M. [T] [Z] a épousé Mme [P] [W] épouse [Z].
Par actes de commissaire de justice du 15 mai 2024, le bailleur a fait délivrer aux locataires un commandement de payer la somme principale de 4359,06 euros au titre de l’arriéré locatif dans un délai de deux mois, en visant une clause résolutoire.

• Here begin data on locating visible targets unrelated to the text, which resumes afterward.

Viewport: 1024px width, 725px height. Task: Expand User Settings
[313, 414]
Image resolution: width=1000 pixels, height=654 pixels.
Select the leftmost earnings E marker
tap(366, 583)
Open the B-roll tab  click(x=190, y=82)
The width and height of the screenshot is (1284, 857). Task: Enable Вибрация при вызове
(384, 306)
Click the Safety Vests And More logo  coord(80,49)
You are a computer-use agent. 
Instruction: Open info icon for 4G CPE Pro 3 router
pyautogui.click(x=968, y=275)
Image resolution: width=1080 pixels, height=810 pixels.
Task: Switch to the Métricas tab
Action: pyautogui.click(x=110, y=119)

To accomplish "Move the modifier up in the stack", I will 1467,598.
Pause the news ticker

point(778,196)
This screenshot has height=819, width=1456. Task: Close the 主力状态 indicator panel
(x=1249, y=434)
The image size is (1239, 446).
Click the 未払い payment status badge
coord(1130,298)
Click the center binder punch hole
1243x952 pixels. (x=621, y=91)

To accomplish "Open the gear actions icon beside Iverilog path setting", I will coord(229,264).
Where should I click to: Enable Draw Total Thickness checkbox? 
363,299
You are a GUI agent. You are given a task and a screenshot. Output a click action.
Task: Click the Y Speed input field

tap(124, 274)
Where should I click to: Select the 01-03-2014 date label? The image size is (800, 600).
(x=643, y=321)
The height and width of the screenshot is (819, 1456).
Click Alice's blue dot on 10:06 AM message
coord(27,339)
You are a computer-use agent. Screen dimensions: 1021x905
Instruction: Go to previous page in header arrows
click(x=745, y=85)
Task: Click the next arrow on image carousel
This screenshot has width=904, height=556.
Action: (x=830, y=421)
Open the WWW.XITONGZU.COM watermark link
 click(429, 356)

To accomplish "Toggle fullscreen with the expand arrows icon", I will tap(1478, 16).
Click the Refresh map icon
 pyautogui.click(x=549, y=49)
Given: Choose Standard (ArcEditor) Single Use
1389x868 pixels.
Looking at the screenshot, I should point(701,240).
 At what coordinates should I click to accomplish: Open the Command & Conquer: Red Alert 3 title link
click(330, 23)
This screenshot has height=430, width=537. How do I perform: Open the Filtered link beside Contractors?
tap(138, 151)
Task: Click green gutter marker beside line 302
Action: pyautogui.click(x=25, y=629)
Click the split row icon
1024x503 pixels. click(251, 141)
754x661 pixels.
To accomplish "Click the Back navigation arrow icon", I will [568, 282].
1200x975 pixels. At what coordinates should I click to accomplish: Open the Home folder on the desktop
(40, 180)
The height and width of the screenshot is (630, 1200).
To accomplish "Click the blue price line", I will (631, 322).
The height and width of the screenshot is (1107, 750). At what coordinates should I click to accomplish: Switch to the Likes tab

Par assignations du 4 mars 2025, M. [F] [J] a ensuite saisi le juge des contentieux de la protection du tribunal judiciaire de Paris en référé pour faire constater l’acquisition de la clause résolutoire, être autorisé à faire procéder à l’expulsion de M. [T] [Z] et Mme [P] [W] épouse [Z] et obtenir leur condamnation solidaire au paiement des sommes suivantes :
−
une indemnité mensuelle d’occupation d’un montant égal à celui du loyer et des charges, à compter de la résiliation du bail et jusqu’à libération des lieux, majorée de 50 %,−4221,21 euros à titre de provision sur l’arriéré locatif arrêté au 28 février 2025,−3000 euros sur le fondement de l’article 700 du code de procédure civile, outre les entiers dépens.
L’assignation a été notifiée au représentant de l’État dans le département le 6 mars 2025, mais aucun diagnostic social et financier n’est parvenu au greffe avant l’audience.
Prétentions et moyens des parties
À l’audience du 13 juin 2025, M. [F] [J] maintient l’intégralité de ses demandes, et précise que la dette locative, actualisée au 10 juin 2025, s’élève désormais à 6802,90 euros. M. [F] [J] considère enfin qu’il n’y a pas eu de reprise du paiement intégral du loyer courant avant l’audience, au sens de l’article 24 de la loi du 6 juillet 1989.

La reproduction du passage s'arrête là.